-- EXERCISE MATERIALS --
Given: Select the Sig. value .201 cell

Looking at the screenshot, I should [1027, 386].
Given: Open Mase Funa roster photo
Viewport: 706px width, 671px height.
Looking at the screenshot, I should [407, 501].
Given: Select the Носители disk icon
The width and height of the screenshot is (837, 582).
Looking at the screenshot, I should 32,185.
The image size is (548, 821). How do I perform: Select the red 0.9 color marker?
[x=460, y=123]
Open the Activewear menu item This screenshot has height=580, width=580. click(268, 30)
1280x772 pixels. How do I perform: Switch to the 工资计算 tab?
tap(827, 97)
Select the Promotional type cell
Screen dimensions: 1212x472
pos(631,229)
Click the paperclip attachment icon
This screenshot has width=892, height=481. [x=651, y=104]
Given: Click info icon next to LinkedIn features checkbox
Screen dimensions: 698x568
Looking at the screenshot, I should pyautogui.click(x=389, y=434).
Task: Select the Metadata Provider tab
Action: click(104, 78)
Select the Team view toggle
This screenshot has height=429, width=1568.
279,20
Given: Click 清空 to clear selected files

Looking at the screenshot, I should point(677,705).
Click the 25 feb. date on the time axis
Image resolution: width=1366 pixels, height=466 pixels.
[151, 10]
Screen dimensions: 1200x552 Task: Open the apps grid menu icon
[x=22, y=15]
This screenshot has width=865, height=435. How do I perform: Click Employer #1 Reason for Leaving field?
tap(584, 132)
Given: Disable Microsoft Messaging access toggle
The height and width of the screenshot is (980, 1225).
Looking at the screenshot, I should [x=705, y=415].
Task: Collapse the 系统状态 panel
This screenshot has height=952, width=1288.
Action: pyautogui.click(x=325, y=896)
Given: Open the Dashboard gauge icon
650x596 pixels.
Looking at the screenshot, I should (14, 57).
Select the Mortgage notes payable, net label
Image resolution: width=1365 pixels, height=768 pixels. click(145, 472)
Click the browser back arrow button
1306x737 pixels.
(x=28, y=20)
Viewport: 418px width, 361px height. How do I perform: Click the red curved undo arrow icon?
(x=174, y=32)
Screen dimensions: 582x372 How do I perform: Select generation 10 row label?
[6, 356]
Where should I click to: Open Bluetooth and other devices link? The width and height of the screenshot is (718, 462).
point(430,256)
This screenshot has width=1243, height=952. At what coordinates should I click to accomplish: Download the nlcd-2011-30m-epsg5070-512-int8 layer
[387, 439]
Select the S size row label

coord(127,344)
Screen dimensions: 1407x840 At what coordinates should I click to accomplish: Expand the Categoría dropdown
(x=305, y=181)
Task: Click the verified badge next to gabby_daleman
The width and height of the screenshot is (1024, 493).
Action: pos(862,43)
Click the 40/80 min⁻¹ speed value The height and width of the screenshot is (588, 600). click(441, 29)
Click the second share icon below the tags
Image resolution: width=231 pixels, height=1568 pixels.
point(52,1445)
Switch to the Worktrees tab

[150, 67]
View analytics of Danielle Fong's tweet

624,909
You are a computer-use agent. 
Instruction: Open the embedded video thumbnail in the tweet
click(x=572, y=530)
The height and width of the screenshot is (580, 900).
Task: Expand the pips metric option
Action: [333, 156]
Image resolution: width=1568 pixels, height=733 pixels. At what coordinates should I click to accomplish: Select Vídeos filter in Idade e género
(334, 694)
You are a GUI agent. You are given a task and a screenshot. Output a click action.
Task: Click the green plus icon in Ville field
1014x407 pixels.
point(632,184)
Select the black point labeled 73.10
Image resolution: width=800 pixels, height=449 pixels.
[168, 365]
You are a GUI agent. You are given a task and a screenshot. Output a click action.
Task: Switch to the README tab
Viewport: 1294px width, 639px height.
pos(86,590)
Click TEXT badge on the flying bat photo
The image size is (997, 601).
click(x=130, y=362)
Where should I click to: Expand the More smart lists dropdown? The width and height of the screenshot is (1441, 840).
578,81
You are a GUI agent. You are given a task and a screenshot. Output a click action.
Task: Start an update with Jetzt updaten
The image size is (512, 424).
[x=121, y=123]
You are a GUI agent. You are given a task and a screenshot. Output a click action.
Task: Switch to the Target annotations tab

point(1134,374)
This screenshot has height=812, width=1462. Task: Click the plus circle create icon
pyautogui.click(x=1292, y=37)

-- PROBLEM --
Replace "How do I perform" with "How can I" everywhere in the items above, and write out all of the items again with nothing else changed.

-- TASK SOLUTION --
Given: Select the Sig. value .201 cell

Looking at the screenshot, I should [1027, 386].
Given: Open Mase Funa roster photo
Viewport: 706px width, 671px height.
Looking at the screenshot, I should [407, 501].
Given: Select the Носители disk icon
The width and height of the screenshot is (837, 582).
Looking at the screenshot, I should 32,185.
The image size is (548, 821). How can I: Select the red 0.9 color marker?
[x=460, y=123]
Open the Activewear menu item This screenshot has height=580, width=580. click(268, 30)
1280x772 pixels. How can I: Switch to the 工资计算 tab?
tap(827, 97)
Select the Promotional type cell
Screen dimensions: 1212x472
pos(631,229)
Click the paperclip attachment icon
This screenshot has width=892, height=481. [x=651, y=104]
Given: Click info icon next to LinkedIn features checkbox
Screen dimensions: 698x568
Looking at the screenshot, I should pyautogui.click(x=389, y=434).
Task: Select the Metadata Provider tab
Action: click(104, 78)
Select the Team view toggle
This screenshot has height=429, width=1568.
279,20
Given: Click 清空 to clear selected files

Looking at the screenshot, I should point(677,705).
Click the 25 feb. date on the time axis
Image resolution: width=1366 pixels, height=466 pixels.
[151, 10]
Screen dimensions: 1200x552 Task: Open the apps grid menu icon
[x=22, y=15]
This screenshot has width=865, height=435. How can I: Click Employer #1 Reason for Leaving field?
tap(584, 132)
Given: Disable Microsoft Messaging access toggle
The height and width of the screenshot is (980, 1225).
Looking at the screenshot, I should [x=705, y=415].
Task: Collapse the 系统状态 panel
This screenshot has height=952, width=1288.
Action: pyautogui.click(x=325, y=896)
Given: Open the Dashboard gauge icon
650x596 pixels.
Looking at the screenshot, I should (14, 57).
Select the Mortgage notes payable, net label
Image resolution: width=1365 pixels, height=768 pixels. click(145, 472)
Click the browser back arrow button
1306x737 pixels.
(x=28, y=20)
Viewport: 418px width, 361px height. How can I: Click the red curved undo arrow icon?
(x=174, y=32)
Screen dimensions: 582x372 How can I: Select generation 10 row label?
[6, 356]
Where should I click to: Open Bluetooth and other devices link? The width and height of the screenshot is (718, 462).
point(430,256)
This screenshot has width=1243, height=952. At what coordinates should I click to accomplish: Download the nlcd-2011-30m-epsg5070-512-int8 layer
[387, 439]
Select the S size row label

coord(127,344)
Screen dimensions: 1407x840 At what coordinates should I click to accomplish: Expand the Categoría dropdown
(x=305, y=181)
Task: Click the verified badge next to gabby_daleman
The width and height of the screenshot is (1024, 493).
Action: pos(862,43)
Click the 40/80 min⁻¹ speed value The height and width of the screenshot is (588, 600). click(441, 29)
Click the second share icon below the tags
Image resolution: width=231 pixels, height=1568 pixels.
point(52,1445)
Switch to the Worktrees tab

[150, 67]
View analytics of Danielle Fong's tweet

624,909
You are a computer-use agent. 
Instruction: Open the embedded video thumbnail in the tweet
click(x=572, y=530)
The height and width of the screenshot is (580, 900).
Task: Expand the pips metric option
Action: [333, 156]
Image resolution: width=1568 pixels, height=733 pixels. At what coordinates should I click to accomplish: Select Vídeos filter in Idade e género
(334, 694)
You are a GUI agent. You are given a task and a screenshot. Output a click action.
Task: Click the green plus icon in Ville field
1014x407 pixels.
point(632,184)
Select the black point labeled 73.10
Image resolution: width=800 pixels, height=449 pixels.
[168, 365]
You are a GUI agent. You are given a task and a screenshot. Output a click action.
Task: Switch to the README tab
Viewport: 1294px width, 639px height.
pos(86,590)
Click TEXT badge on the flying bat photo
The image size is (997, 601).
click(x=130, y=362)
Where should I click to: Expand the More smart lists dropdown? The width and height of the screenshot is (1441, 840).
578,81
You are a GUI agent. You are given a task and a screenshot. Output a click action.
Task: Start an update with Jetzt updaten
The image size is (512, 424).
[x=121, y=123]
You are a GUI agent. You are given a task and a screenshot. Output a click action.
Task: Switch to the Target annotations tab

point(1134,374)
This screenshot has height=812, width=1462. Task: Click the plus circle create icon
pyautogui.click(x=1292, y=37)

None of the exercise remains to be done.